Content starts

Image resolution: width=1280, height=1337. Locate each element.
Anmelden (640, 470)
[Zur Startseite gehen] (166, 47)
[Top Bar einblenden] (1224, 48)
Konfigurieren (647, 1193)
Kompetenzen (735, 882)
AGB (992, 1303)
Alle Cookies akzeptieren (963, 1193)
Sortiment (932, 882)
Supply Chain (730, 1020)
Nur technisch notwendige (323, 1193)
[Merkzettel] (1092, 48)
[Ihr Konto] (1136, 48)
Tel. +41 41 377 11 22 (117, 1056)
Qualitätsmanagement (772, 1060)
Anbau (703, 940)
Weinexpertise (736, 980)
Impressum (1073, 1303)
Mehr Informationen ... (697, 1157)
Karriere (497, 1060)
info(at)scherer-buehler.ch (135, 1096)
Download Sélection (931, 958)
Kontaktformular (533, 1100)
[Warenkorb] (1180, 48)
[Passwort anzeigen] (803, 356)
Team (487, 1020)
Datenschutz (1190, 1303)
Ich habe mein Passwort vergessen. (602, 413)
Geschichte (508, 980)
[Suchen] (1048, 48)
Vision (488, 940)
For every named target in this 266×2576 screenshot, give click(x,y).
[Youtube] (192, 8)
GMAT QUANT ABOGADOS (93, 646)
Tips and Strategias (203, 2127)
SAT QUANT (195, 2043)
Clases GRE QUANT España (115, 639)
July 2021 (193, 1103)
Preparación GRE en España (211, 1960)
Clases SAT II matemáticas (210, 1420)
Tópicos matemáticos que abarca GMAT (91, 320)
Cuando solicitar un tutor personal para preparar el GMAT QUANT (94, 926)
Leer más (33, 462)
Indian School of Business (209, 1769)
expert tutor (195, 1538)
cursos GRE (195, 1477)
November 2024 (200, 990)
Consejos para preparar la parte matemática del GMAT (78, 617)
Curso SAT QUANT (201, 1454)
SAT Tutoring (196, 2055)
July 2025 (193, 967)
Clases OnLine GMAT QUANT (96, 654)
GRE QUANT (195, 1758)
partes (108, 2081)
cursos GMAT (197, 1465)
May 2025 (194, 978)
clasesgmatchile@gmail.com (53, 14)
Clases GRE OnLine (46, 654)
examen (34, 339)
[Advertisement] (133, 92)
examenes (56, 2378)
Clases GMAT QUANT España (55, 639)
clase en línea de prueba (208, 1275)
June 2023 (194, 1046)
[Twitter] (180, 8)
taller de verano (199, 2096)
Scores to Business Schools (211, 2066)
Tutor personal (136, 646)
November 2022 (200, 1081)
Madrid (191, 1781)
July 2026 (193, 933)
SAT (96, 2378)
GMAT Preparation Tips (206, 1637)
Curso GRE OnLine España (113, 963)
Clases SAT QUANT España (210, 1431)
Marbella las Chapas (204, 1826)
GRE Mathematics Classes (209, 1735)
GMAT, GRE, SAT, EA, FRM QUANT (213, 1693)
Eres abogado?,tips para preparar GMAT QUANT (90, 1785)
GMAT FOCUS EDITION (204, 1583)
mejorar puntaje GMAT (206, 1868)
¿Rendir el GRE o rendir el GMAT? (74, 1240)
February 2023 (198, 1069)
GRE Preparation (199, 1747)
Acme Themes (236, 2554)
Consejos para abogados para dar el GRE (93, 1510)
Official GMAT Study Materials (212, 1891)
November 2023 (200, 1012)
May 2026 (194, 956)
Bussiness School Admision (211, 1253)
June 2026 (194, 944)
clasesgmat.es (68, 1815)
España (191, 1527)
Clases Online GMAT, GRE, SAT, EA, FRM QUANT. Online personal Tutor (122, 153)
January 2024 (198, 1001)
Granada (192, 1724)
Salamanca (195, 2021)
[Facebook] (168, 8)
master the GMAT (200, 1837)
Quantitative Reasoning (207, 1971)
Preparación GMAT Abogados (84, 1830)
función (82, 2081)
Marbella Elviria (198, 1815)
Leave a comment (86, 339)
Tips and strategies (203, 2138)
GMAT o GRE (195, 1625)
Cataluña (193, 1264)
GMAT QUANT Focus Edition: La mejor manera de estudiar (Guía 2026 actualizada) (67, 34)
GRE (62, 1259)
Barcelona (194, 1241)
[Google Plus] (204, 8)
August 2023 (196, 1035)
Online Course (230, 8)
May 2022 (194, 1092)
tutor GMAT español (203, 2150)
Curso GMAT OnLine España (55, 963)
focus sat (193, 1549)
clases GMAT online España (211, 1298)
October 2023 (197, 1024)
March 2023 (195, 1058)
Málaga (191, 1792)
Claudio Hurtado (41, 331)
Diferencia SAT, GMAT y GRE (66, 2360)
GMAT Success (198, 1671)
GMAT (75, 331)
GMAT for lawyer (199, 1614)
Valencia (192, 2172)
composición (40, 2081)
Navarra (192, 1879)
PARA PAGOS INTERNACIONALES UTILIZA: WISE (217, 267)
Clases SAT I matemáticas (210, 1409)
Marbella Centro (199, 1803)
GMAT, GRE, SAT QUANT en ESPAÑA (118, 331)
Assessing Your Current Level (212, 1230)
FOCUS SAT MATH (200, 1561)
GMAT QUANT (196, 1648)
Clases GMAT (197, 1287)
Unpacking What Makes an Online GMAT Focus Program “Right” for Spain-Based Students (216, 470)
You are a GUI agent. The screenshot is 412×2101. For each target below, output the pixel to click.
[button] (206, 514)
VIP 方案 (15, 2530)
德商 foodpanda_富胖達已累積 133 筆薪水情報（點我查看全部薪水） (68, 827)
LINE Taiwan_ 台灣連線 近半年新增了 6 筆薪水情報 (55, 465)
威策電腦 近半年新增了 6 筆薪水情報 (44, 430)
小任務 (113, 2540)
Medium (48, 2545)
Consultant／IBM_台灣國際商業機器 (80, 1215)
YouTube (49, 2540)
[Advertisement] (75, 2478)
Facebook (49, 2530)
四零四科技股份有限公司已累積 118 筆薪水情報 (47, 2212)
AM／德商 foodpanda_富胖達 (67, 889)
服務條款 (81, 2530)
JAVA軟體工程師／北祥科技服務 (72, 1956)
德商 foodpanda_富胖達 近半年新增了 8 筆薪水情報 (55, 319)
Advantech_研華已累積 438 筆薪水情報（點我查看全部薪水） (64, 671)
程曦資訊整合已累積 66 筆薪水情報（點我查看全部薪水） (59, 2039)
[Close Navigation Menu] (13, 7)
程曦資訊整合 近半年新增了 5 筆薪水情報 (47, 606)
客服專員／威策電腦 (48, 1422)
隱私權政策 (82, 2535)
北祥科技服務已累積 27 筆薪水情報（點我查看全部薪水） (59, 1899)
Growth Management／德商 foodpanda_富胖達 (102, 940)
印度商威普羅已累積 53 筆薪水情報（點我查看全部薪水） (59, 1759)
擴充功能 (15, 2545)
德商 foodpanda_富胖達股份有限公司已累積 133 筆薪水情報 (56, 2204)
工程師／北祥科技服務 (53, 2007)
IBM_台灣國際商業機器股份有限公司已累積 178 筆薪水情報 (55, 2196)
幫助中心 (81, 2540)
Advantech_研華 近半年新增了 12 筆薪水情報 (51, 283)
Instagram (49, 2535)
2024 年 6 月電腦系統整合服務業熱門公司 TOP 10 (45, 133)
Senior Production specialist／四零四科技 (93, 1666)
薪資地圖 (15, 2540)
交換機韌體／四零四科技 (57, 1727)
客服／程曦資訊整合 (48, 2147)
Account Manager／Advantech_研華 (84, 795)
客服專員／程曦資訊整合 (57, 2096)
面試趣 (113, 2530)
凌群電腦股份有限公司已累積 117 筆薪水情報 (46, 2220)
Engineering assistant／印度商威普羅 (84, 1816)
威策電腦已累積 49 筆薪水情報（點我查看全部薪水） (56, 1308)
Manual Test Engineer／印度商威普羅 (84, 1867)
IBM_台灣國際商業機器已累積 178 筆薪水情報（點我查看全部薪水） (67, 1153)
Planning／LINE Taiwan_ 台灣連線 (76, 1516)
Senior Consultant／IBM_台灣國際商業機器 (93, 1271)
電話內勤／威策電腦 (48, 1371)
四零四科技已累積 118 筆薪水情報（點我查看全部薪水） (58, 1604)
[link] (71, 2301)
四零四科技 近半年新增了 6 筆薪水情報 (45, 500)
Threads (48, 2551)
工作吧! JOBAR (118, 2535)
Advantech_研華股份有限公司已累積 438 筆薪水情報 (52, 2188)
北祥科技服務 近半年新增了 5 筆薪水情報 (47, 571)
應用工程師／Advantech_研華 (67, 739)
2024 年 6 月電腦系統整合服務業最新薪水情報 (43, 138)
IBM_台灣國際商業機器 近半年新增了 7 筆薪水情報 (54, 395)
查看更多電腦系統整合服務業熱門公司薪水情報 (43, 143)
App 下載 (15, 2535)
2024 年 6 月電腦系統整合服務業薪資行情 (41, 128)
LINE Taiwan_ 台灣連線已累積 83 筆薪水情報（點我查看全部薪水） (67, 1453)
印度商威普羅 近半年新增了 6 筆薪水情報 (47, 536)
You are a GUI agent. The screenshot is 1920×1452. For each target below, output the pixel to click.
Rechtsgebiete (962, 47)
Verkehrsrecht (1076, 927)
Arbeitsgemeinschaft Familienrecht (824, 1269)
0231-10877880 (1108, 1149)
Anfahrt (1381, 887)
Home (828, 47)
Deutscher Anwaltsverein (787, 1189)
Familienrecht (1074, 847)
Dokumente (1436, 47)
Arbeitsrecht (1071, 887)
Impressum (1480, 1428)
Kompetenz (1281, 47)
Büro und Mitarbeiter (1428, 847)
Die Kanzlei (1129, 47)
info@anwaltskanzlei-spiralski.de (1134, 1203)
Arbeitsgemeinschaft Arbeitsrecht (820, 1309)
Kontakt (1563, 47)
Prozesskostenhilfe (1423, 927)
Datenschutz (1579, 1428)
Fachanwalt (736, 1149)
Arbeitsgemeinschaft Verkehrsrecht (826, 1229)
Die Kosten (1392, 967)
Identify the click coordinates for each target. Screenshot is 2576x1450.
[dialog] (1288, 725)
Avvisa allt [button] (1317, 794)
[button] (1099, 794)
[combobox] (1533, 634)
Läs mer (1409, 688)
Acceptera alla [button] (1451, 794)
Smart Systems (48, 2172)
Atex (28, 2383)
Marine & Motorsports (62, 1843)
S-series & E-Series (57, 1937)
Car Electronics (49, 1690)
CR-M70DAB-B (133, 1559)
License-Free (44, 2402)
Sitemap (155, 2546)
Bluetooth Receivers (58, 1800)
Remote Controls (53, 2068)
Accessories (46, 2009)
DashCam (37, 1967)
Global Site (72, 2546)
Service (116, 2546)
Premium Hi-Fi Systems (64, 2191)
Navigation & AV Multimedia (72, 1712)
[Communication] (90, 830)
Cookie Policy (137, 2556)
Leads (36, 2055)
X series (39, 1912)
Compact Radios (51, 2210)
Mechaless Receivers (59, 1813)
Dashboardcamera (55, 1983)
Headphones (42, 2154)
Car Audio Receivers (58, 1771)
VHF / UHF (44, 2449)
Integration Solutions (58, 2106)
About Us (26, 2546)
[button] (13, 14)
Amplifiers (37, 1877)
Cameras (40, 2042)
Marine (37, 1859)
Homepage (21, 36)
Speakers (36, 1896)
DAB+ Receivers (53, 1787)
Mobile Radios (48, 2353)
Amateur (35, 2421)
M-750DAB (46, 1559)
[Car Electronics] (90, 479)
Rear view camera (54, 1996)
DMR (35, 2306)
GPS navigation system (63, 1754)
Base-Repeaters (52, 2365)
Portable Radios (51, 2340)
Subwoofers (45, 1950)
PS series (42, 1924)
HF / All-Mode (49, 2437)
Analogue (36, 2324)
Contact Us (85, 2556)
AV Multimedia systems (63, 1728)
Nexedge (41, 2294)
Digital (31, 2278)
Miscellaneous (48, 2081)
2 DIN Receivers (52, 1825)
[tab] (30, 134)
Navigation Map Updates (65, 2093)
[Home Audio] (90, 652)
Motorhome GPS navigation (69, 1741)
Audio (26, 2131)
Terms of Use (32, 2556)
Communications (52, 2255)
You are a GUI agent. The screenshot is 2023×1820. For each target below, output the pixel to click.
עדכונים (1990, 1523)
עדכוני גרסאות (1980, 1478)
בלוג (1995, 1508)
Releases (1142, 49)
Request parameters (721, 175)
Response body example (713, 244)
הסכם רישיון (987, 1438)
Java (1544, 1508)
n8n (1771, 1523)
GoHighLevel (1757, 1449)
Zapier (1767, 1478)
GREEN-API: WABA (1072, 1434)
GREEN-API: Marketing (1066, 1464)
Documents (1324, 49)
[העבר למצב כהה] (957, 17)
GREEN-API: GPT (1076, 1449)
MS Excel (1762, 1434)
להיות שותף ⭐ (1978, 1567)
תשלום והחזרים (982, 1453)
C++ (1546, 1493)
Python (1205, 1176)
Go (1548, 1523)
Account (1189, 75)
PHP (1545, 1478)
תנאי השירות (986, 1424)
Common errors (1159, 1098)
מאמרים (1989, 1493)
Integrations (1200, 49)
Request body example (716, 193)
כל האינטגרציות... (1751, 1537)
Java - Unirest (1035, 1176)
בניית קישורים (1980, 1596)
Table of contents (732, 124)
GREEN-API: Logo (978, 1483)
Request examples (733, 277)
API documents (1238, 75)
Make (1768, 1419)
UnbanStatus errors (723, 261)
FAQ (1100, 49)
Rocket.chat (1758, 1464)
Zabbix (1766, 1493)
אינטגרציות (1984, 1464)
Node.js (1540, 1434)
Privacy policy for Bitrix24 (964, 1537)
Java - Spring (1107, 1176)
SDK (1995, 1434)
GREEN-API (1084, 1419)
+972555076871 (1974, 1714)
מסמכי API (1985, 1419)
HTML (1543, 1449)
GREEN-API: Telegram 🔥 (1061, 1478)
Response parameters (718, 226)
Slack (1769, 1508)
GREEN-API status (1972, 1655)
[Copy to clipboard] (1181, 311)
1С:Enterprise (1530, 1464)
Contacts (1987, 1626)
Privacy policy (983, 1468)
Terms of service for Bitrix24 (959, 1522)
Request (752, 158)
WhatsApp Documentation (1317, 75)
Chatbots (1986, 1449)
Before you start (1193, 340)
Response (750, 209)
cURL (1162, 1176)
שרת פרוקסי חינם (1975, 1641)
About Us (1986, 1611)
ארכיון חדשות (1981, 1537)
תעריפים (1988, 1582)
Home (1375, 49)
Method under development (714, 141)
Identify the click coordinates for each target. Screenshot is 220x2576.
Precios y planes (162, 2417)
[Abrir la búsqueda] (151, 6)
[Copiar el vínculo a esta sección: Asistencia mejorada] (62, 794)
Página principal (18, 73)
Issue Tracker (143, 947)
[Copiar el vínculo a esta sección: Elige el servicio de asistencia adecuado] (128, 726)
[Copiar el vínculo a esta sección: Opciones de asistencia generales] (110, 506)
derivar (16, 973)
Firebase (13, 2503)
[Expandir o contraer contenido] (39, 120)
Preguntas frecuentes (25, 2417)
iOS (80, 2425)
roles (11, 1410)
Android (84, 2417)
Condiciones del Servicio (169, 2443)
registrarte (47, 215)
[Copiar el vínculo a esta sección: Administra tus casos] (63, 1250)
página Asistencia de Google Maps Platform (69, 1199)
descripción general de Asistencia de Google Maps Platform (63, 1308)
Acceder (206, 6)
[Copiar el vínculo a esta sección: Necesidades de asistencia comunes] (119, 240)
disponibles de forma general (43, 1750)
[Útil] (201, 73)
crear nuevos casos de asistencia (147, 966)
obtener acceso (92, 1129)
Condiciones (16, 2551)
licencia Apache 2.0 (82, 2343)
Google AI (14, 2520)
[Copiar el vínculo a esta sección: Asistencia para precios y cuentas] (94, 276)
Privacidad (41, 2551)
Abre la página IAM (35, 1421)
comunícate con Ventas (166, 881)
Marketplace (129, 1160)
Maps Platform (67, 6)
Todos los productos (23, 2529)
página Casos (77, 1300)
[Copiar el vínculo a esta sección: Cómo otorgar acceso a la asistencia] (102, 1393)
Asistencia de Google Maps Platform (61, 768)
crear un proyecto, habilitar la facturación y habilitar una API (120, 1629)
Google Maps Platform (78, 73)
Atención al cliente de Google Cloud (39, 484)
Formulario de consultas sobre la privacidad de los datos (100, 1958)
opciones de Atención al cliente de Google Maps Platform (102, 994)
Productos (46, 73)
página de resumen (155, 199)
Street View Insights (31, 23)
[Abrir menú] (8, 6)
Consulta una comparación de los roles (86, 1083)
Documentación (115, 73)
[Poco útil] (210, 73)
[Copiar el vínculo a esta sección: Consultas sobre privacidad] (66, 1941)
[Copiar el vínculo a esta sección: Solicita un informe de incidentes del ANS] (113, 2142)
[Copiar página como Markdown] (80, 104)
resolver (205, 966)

Content ends

(AIM OF THE TASK):
In the data above, find the line that contains "Car Audio Receivers (58, 1771)" and the line that contains "GREEN-API status (1972, 1655)". Repeat exactly those lines and every line between them, and only those.

(EXPECTED OUTPUT):
Car Audio Receivers (58, 1771)
VHF / UHF (44, 2449)
Integration Solutions (58, 2106)
About Us (26, 2546)
[button] (13, 14)
Amplifiers (37, 1877)
Cameras (40, 2042)
Marine (37, 1859)
Homepage (21, 36)
Speakers (36, 1896)
DAB+ Receivers (53, 1787)
Mobile Radios (48, 2353)
Amateur (35, 2421)
M-750DAB (46, 1559)
[Car Electronics] (90, 479)
Rear view camera (54, 1996)
DMR (35, 2306)
GPS navigation system (63, 1754)
Base-Repeaters (52, 2365)
Portable Radios (51, 2340)
Subwoofers (45, 1950)
PS series (42, 1924)
HF / All-Mode (49, 2437)
Analogue (36, 2324)
Contact Us (85, 2556)
AV Multimedia systems (63, 1728)
Nexedge (41, 2294)
Digital (31, 2278)
Miscellaneous (48, 2081)
2 DIN Receivers (52, 1825)
[tab] (30, 134)
Navigation Map Updates (65, 2093)
[Home Audio] (90, 652)
Motorhome GPS navigation (69, 1741)
Audio (26, 2131)
Terms of Use (32, 2556)
Communications (52, 2255)
You are a GUI agent. The screenshot is 2023×1820. For each target below, output the pixel to click.
עדכונים (1990, 1523)
עדכוני גרסאות (1980, 1478)
בלוג (1995, 1508)
Releases (1142, 49)
Request parameters (721, 175)
Response body example (713, 244)
הסכם רישיון (987, 1438)
Java (1544, 1508)
n8n (1771, 1523)
GoHighLevel (1757, 1449)
Zapier (1767, 1478)
GREEN-API: WABA (1072, 1434)
GREEN-API: Marketing (1066, 1464)
Documents (1324, 49)
[העבר למצב כהה] (957, 17)
GREEN-API: GPT (1076, 1449)
MS Excel (1762, 1434)
להיות שותף ⭐ (1978, 1567)
תשלום והחזרים (982, 1453)
C++ (1546, 1493)
Python (1205, 1176)
Go (1548, 1523)
Account (1189, 75)
PHP (1545, 1478)
תנאי השירות (986, 1424)
Common errors (1159, 1098)
מאמרים (1989, 1493)
Integrations (1200, 49)
Request body example (716, 193)
כל האינטגרציות... (1751, 1537)
Java - Unirest (1035, 1176)
בניית קישורים (1980, 1596)
Table of contents (732, 124)
GREEN-API: Logo (978, 1483)
Request examples (733, 277)
API documents (1238, 75)
Make (1768, 1419)
UnbanStatus errors (723, 261)
FAQ (1100, 49)
Rocket.chat (1758, 1464)
Zabbix (1766, 1493)
אינטגרציות (1984, 1464)
Node.js (1540, 1434)
Privacy policy for Bitrix24 (964, 1537)
Java - Spring (1107, 1176)
SDK (1995, 1434)
GREEN-API (1084, 1419)
+972555076871 (1974, 1714)
מסמכי API (1985, 1419)
HTML (1543, 1449)
GREEN-API: Telegram 🔥 (1061, 1478)
Response parameters (718, 226)
Slack (1769, 1508)
GREEN-API status (1972, 1655)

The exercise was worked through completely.